Written instruction A –
Can you turn the paragraph of the post on bonds that begins "A bond is an investment instrument" into a short bulleted list that keeps its main facts?

***** Quoted passage *****

Learn about the different types of bonds and how they work…
Originally posted by Thomas (TJ) Underwood on August 30, 2014
It is important that you are aware of how bonds work and you are keenly aware of the different types of bonds available. In this discussion we will discuss the different types of bonds and the advantages and disadvantages of each.
Be sure to apply what you are learning to your individual situation as what may be appropriate for one person may not be appropriate for you.
A bond is an investment instrument (fixed income) that you can utilize to provide income (yield) and possibly profit if the principal amount you paid for the bond goes up. Bond prices are dependent upon interest rate movement.
If you purchase a bond for $10,000 and at 3% yield you will receive coupon payments twice a year for $300. If the bond price rises based on the market (the market interest rate drops) your yield will go down, however your bond will be worth more than you initially paid.

***** Provided information *****

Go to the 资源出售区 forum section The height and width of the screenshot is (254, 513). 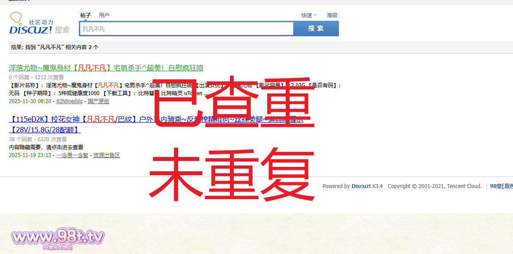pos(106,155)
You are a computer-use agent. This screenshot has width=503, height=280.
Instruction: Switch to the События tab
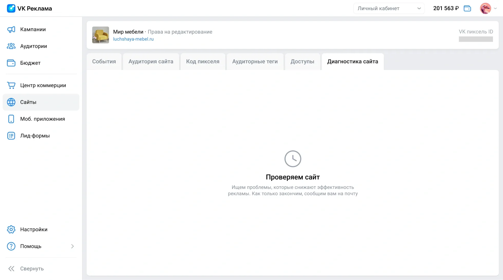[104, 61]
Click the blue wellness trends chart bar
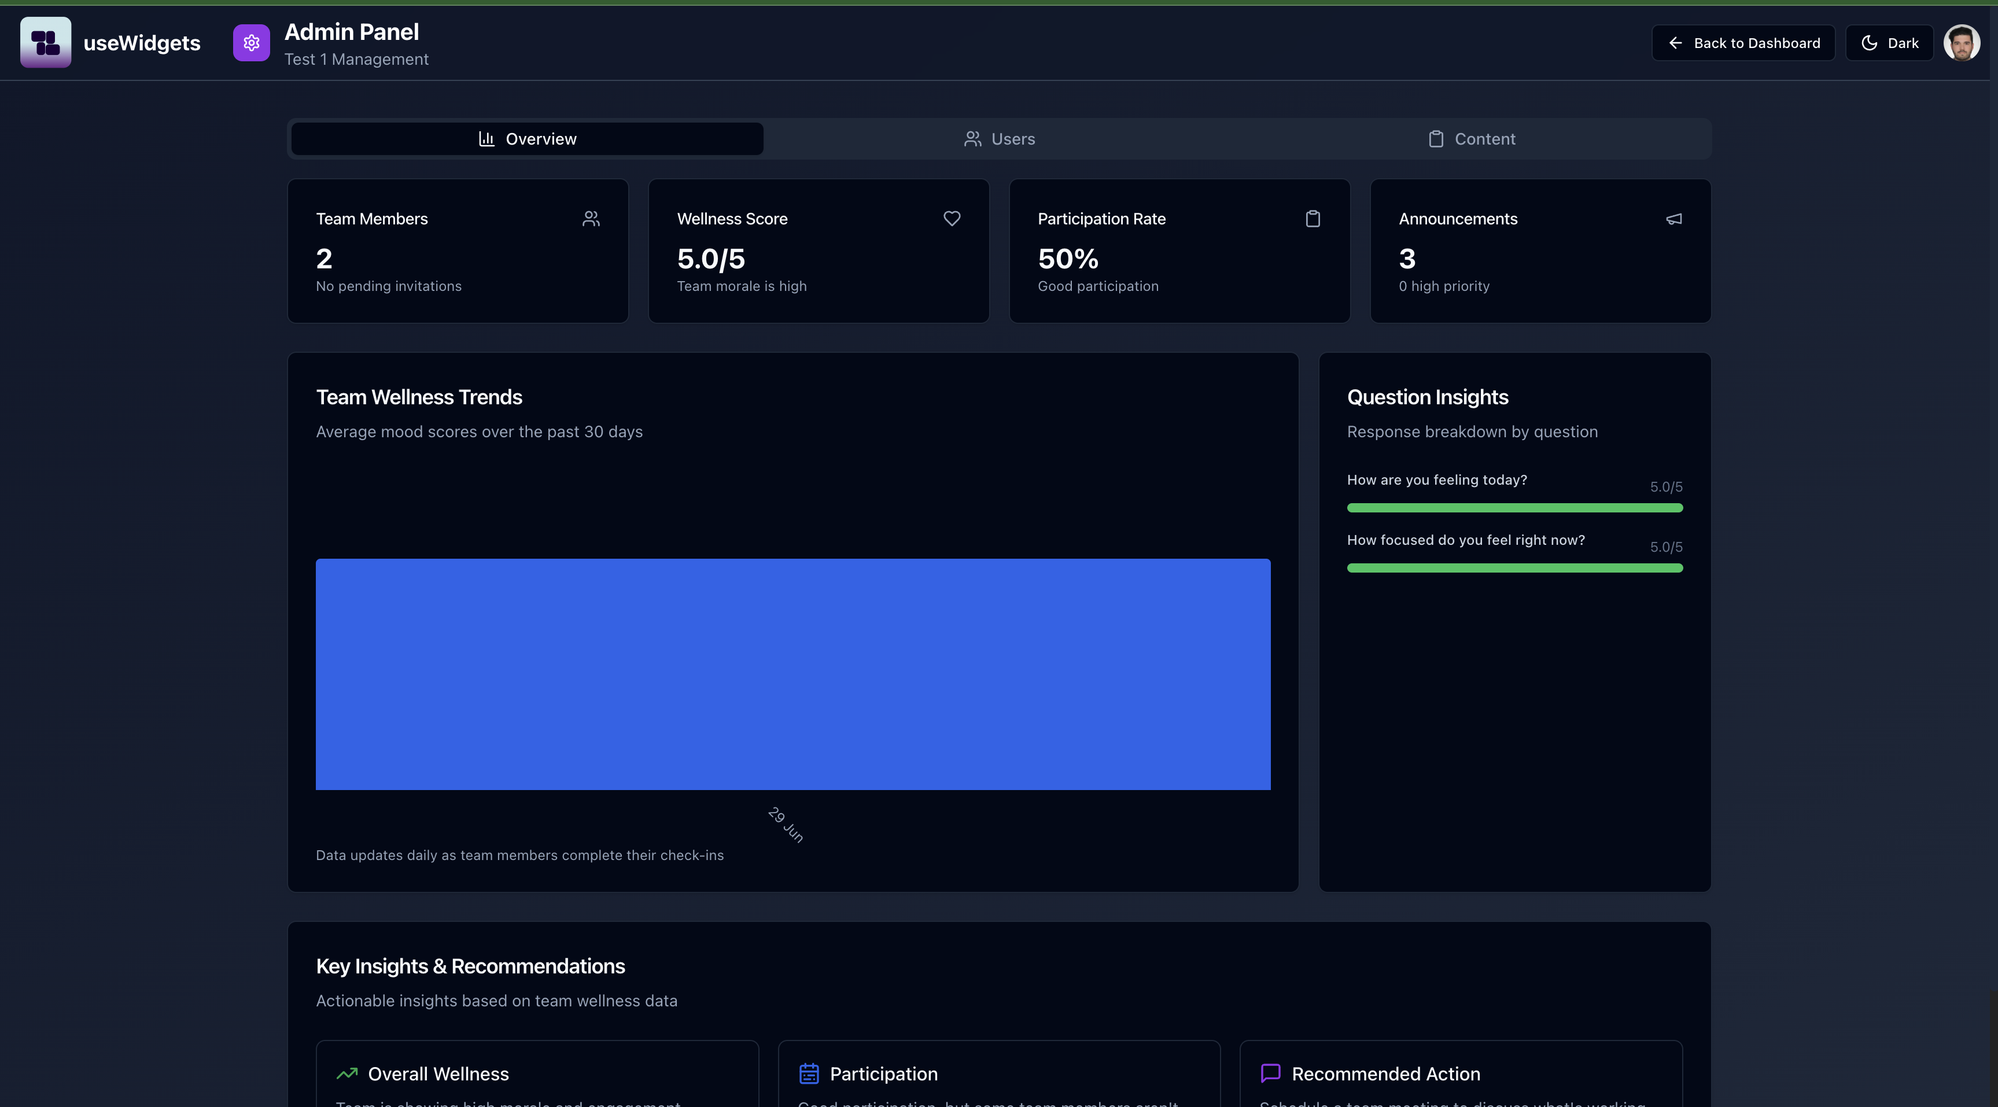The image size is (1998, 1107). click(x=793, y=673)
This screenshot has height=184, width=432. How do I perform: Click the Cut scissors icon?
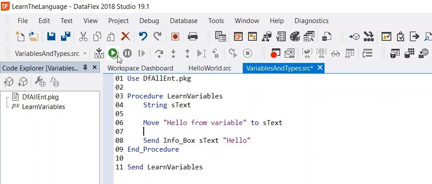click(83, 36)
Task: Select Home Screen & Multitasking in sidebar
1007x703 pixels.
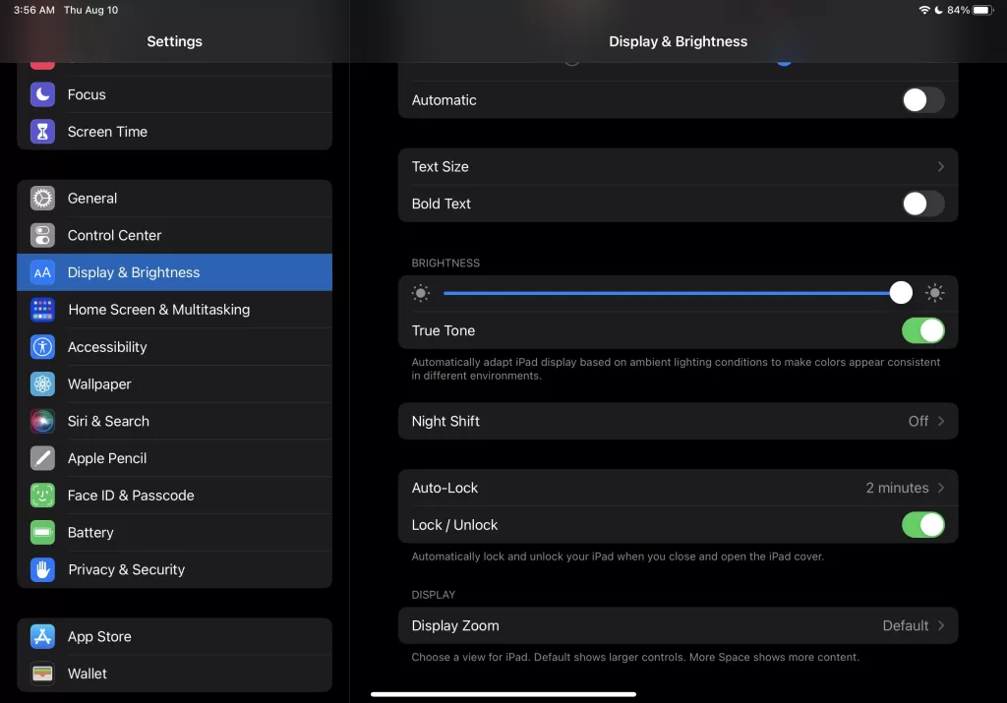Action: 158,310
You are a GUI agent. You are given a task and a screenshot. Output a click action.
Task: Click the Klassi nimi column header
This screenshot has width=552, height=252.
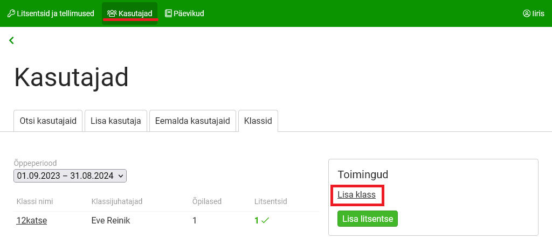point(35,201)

*****
***** Provided information *****

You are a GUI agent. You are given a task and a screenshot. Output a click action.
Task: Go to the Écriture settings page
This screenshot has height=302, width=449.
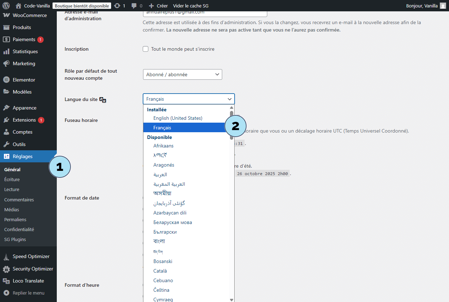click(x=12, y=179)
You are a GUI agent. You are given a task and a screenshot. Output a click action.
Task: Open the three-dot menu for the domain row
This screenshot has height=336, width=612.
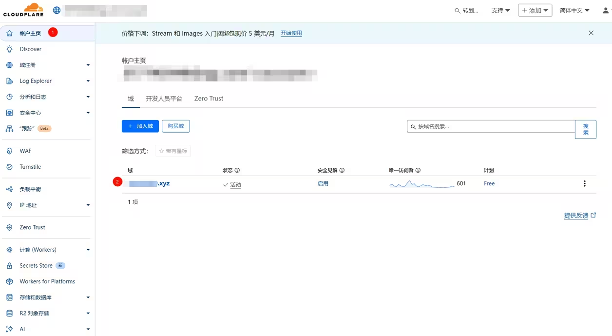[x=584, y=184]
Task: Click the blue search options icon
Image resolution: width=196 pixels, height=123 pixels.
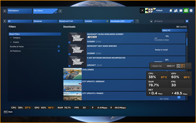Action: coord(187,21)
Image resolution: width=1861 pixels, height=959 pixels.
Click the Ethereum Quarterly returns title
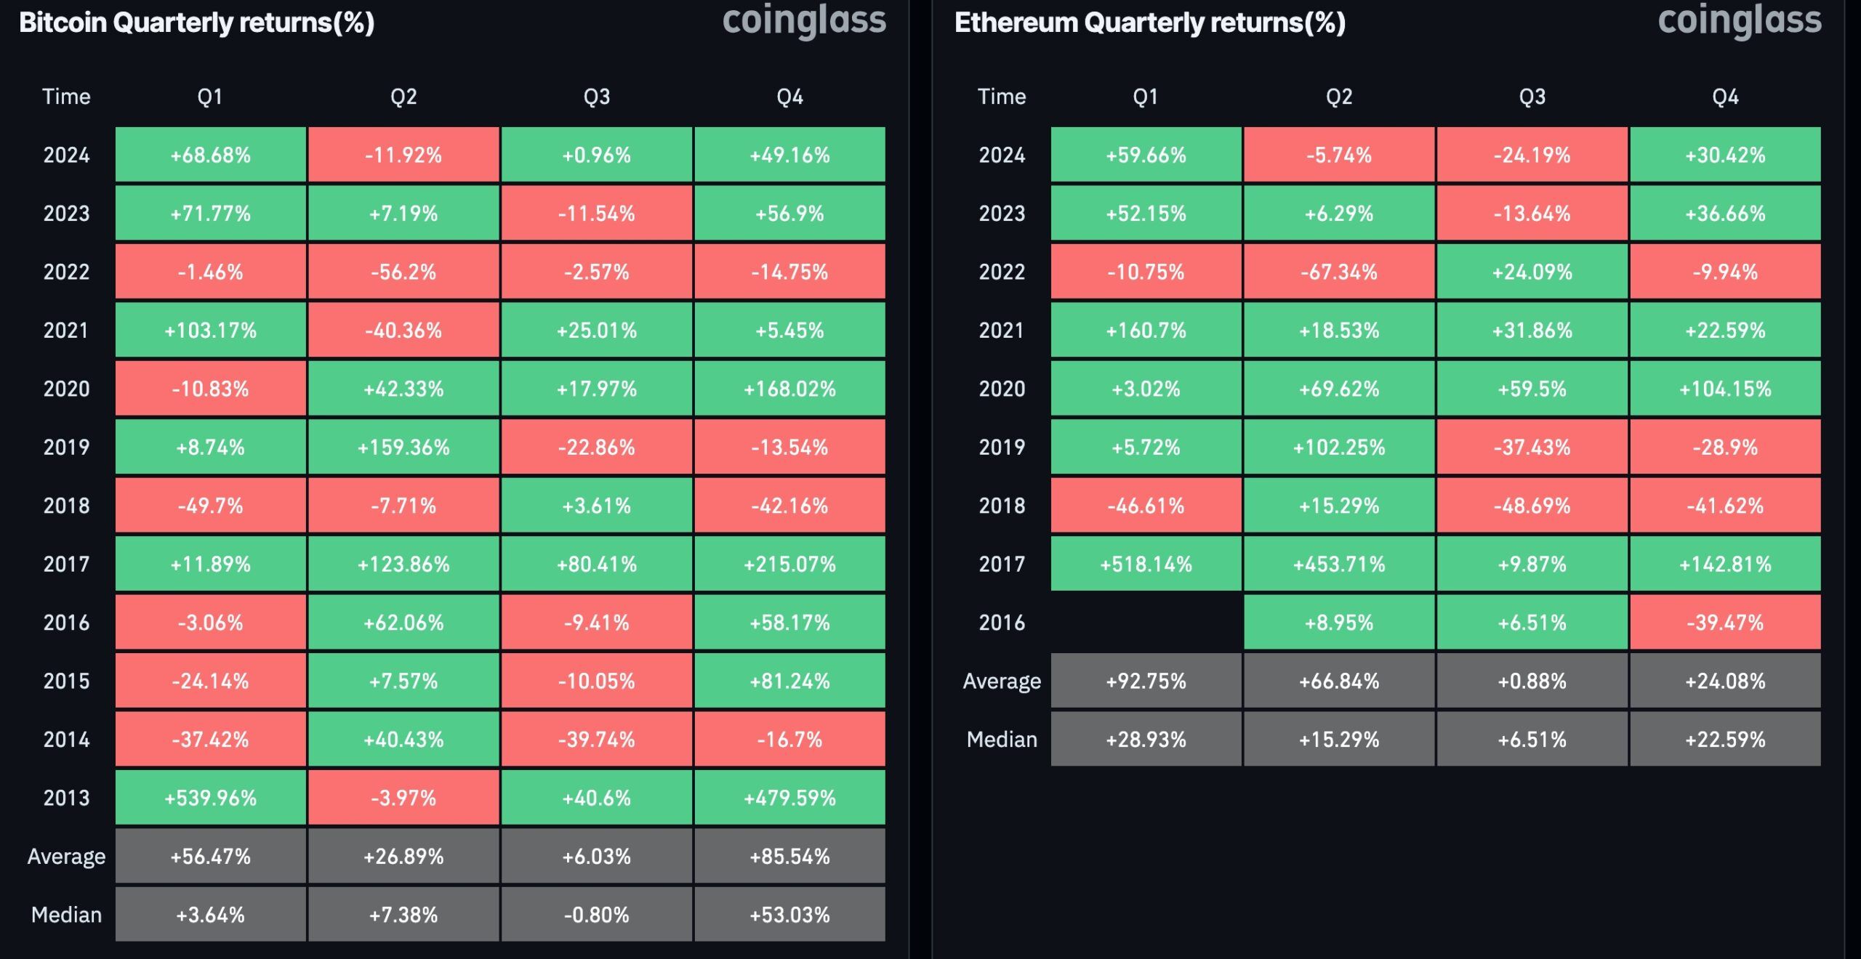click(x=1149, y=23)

*****

Written instruction B –
Could you reproduce the rows starting at the line that has "Image resolution: width=1861" and ending after the line that has "click(x=1149, y=23)", substituting "Bitcoin" for "Ethereum" and changing nothing else, with the pictures left out?

Full answer A –
- A bond is a fixed-income investment instrument.
- It can provide income (yield).
- It may also bring a profit if the principal amount paid for it goes up.
- Bond prices depend on interest rate movement.

Full answer B –
Image resolution: width=1861 pixels, height=959 pixels.
Click the Bitcoin Quarterly returns title
click(x=1149, y=23)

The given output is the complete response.